PROBLEM SET
(a) In the restaurant article, how long is the chicken consommé cooked?
(b) Reproduce everything in the restaurant article from "He insists on" down to "the immense freshness.".

SELECTED TEXT
———
Batifole Gourmand - 10 Reasons This French Restaurant is a Must
While Batifole Gourmand may not be new, there are many reasons to dine at the charming eatery in Chinatown East.
Here’s ten, for starters:
1. Made from scratch
Pascal Geffroy has been at the stove since the tender age of 14. The French chef has won many prestigious awards throughout his career (Award des Chevalier de l'Olivier in 1999, Award des Chevalier of Truffle and Gastronomie in 2000), and worked alongside great chefs including Didier Leroy and Paul Bocuse.
He insists on shopping daily for many of his ingredients. By overseeing the quality of ingredients himself, he’s able to add fresh, seasonal items to the menu.
Everything is made from scratch, including all breads, ice creams, pates, sauces, and desserts. And salmon is smoked in-house. After a 24-hour salt cure, the brightly coloured fish is transferred to water for one hour, dried, then covered with herbs, sesame seeds, and olive oil. Cold smoked for three to three-and-a-half hours results in an infused smokiness that doesn’t distract from the immense freshness.
2. The real deal
Chef Geoffroy does things the classic French way. Authentically. There are no shortcuts here.
That means that the French onion soup that’s launching on the menu shortly won’t take a simple afternoon of prep, but days.
The chicken consommé alone is cooked for three days straight before combining with soft caramelized onions for a rich velvety antidote to this never-ending winter.
3. Travel without packing a single bag
Despite being nestled in bustling Chinatown East, Batifole transports you to the French countryside.
Enjoy Parisian tunes emitted softly from speakers in a warm, rustic dining room. Servers with thick accents take your order while you peruse the wine list featuring exclusively French bottles and pours.
Though not commonly used in this part of the world, Geoffroy says Batifole is bistronomie – think: bistro meets gastronomy.
A hybrid of casual bistro and fine dining, the term boasts the execution and presentation of haute cuisine, with more approachable items and prices.
From lighter fare (Endive Salad with Prosciutto $16, Catch of the Day $28) to decadent dishes (Pan Served Foie Gras $28, and Le Cassoulet Royal $26), the choice is yours.
Take a closer look:
Smoked Salmon ($18)
———
[Screen-element location records]
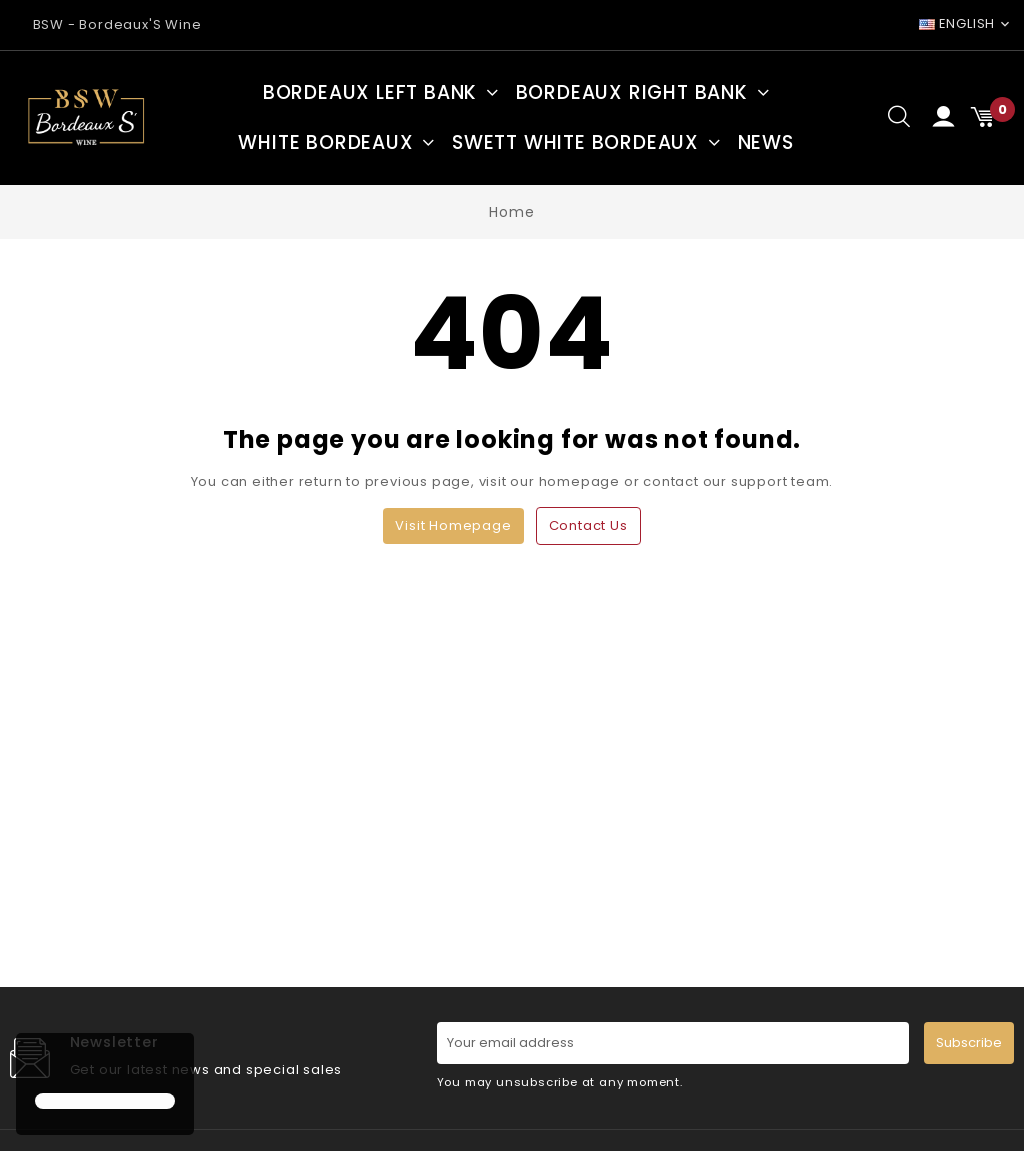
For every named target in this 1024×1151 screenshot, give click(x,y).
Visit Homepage (453, 525)
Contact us (588, 525)
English (957, 23)
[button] (38, 1065)
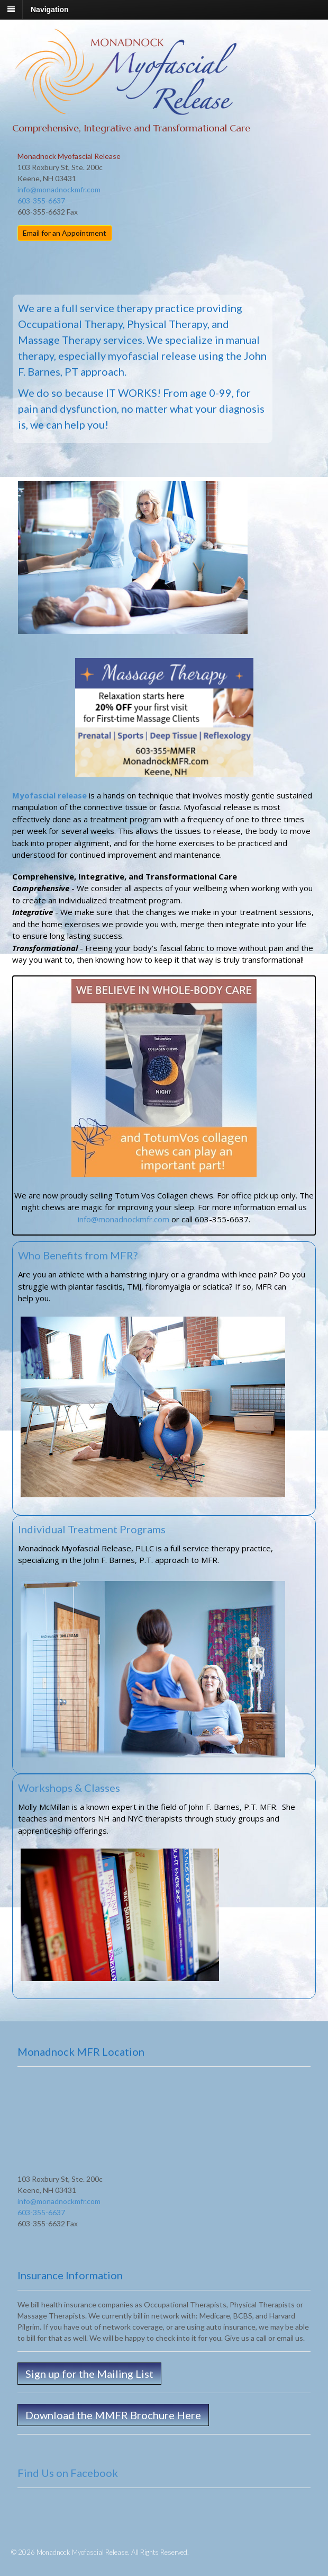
———
RESPONSE LIST
(a) Three days straight.

(b)
He insists on shopping daily for many of his ingredients. By overseeing the quality of ingredients himself, he’s able to add fresh, seasonal items to the menu.
Everything is made from scratch, including all breads, ice creams, pates, sauces, and desserts. And salmon is smoked in-house. After a 24-hour salt cure, the brightly coloured fish is transferred to water for one hour, dried, then covered with herbs, sesame seeds, and olive oil. Cold smoked for three to three-and-a-half hours results in an infused smokiness that doesn’t distract from the immense freshness.